Fernando Alcântara de Figueiredo- Com certa tranquilidade no que corresponde a expectativa. Na Justiça Militar não há como se lograr êxito em acusações quando você é desafeto de uma das instituições militares. No nosso entendimento se trata de um tribunal de exceção que privilegia os ditames das forças armadas. Porém, apesar da condenação esperada nos sentimos profundamente indignados com o resultado. O que denunciei é algo muito grave, o Laci foi torturado e o fato da justiça das armas não ter se aprofundado na denúncia não lhe dá o direito em tornar vítima réu.

Livraria da Folha - Você chegou a afirmar que o exército transformou o Laci, que denunciou as torturas sofridas por ele, em réu. O que aconteceu?

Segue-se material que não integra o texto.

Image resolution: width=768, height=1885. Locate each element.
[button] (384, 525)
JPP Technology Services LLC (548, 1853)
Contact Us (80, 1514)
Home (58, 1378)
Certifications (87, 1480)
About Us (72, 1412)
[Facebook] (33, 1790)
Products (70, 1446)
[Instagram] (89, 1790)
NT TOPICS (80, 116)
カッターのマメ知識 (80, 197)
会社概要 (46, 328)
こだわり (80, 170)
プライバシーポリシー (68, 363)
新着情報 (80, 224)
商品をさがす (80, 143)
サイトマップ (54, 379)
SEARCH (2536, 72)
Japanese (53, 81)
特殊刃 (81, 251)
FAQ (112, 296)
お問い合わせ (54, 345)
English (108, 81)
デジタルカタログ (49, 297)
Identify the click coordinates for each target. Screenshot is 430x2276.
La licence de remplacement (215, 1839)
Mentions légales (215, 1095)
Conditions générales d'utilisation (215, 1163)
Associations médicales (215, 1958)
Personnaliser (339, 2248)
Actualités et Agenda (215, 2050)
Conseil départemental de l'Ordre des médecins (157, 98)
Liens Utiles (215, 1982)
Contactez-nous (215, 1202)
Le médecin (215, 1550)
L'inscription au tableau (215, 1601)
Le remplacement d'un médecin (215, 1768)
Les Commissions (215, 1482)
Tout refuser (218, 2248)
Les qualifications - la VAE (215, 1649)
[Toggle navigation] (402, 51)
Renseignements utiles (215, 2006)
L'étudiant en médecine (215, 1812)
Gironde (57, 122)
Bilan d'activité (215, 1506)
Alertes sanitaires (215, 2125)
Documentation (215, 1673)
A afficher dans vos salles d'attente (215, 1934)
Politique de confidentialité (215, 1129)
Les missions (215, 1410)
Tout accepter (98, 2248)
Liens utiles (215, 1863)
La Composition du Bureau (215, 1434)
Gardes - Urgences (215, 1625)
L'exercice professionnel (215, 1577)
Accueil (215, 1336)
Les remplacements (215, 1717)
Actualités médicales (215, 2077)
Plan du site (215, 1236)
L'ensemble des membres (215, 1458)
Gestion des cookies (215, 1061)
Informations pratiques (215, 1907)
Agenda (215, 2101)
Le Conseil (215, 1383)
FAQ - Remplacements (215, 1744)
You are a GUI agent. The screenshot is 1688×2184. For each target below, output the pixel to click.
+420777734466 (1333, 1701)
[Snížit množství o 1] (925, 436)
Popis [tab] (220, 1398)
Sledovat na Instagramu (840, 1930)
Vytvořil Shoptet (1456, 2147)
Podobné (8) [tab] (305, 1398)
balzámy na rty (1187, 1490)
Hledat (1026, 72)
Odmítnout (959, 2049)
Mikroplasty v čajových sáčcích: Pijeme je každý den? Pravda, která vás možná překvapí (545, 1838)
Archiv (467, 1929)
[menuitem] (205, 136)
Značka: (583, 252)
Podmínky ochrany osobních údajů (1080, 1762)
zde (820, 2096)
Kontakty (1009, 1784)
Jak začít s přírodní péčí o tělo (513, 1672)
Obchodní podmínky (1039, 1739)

Figueiredo- Antes de toda exposição pública de nossa homoafetividade - nossa história de perseguição perpetrada pelo Exército data de 2006, identificamos que haviam dentre determinados membros do ministério público militar significativa prioridade em promover defesa dos interesses institucionais, por isto oferecemos denúncia a Procuradoria Geral da República e ao Conselho Nacional do Ministério Público contra a atuação de promotores militares envolvidos no caso. Desde o início de 2008, estas pessoas vêm sendo investigadas em processo específico, ainda em trâmite. Desta forma é impossível crer que alguém que tenha inimizade capital com uma das partes se sinta habilitado em promover denúncia contra seus desafetos. Contrariando a condução legal do processo isso ocorreu por diversas vezes. Desta forma sempre seremos alvo de denúncias falsas, infundadas com único objetivo em desacreditar-nos e promover a defesa dos interesses dos reais responsáveis.

Livraria da Folha - No livro, seu relato indica que você e Laci começaram a ser perseguidos após presenciarem um esquema de corrupção no Hospital Militar. Você revela não ter feito a denúncia, mas ela foi feita anonimamente e a suspeita caiu sobre vocês. Por que a história da corrupção fica em segundo plano quando se fala sobre toda a perseguição que vocês sofreram?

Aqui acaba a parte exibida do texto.